**Goal of the exercise**. Reproduce, without any change, the span of lines from the opening of the records below to the line containing "You are a computer-use agent. This", inclusive.
(Data)
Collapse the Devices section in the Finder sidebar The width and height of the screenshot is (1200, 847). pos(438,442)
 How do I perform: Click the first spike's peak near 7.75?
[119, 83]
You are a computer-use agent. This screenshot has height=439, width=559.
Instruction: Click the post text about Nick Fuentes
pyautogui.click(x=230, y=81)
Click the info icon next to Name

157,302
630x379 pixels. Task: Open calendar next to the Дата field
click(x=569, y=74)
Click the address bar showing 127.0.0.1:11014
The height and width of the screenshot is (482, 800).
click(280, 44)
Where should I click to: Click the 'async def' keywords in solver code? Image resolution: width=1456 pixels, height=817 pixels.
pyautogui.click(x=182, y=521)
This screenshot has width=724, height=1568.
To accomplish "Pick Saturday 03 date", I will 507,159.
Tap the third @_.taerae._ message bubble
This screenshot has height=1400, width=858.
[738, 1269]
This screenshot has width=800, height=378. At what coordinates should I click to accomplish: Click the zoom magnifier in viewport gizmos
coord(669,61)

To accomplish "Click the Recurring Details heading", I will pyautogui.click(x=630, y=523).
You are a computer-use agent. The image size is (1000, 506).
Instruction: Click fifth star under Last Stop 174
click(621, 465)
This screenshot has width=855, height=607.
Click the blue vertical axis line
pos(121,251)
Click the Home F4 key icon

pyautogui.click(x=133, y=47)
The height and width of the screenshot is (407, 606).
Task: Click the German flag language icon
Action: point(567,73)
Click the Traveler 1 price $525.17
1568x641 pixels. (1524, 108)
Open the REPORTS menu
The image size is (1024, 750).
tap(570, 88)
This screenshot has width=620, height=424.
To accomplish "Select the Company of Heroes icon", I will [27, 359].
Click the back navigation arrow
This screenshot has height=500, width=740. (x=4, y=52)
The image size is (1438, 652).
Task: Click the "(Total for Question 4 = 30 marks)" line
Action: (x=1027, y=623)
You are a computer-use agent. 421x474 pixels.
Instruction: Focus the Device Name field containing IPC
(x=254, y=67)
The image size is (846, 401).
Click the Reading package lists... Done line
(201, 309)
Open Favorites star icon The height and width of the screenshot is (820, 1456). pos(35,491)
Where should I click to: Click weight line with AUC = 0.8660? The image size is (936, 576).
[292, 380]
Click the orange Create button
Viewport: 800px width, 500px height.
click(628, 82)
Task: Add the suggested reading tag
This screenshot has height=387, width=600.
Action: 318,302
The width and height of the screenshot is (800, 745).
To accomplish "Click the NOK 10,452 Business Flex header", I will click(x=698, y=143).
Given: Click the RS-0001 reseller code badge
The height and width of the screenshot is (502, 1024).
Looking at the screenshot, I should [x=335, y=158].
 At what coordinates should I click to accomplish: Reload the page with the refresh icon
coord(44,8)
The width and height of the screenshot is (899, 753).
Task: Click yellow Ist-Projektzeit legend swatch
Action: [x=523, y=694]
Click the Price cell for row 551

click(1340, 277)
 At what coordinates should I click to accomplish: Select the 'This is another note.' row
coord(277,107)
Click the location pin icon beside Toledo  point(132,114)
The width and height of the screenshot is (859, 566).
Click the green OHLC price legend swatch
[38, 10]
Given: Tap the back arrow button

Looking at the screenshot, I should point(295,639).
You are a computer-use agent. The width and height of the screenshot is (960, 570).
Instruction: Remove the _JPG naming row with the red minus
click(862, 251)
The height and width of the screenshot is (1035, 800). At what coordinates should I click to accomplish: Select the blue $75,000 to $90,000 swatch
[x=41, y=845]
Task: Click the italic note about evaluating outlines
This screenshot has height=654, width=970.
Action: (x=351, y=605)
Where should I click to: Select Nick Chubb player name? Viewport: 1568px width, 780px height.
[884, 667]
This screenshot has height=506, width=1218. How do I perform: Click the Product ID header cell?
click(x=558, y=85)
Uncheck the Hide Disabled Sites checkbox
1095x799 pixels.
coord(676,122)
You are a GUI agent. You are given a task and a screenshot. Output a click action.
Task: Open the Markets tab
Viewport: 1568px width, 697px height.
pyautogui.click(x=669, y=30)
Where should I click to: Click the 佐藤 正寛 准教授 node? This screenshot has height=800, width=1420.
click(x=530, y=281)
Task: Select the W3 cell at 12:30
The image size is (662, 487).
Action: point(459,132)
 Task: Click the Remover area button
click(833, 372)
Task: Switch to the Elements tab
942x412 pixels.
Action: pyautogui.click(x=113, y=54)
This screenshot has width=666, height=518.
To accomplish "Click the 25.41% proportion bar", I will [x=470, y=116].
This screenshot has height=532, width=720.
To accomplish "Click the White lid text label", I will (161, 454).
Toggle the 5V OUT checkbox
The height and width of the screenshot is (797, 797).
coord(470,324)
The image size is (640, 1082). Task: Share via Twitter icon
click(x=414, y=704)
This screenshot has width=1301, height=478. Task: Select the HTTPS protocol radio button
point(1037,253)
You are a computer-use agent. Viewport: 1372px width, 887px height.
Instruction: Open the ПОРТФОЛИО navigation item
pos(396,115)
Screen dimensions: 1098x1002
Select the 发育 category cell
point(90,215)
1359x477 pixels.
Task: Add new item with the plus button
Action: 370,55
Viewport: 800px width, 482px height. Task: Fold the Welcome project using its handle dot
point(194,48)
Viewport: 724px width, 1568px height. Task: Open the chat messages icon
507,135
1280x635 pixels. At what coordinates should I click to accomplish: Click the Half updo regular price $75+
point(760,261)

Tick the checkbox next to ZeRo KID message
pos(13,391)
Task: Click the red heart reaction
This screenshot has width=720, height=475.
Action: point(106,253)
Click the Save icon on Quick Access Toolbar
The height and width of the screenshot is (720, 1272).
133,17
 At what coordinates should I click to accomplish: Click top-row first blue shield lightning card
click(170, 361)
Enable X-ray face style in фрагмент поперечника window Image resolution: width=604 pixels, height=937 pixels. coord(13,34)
(End Data)
**Result of the task**.
Collapse the Devices section in the Finder sidebar The width and height of the screenshot is (1200, 847). pos(438,442)
 How do I perform: Click the first spike's peak near 7.75?
[119, 83]
You are a computer-use agent. This screenshot has height=439, width=559.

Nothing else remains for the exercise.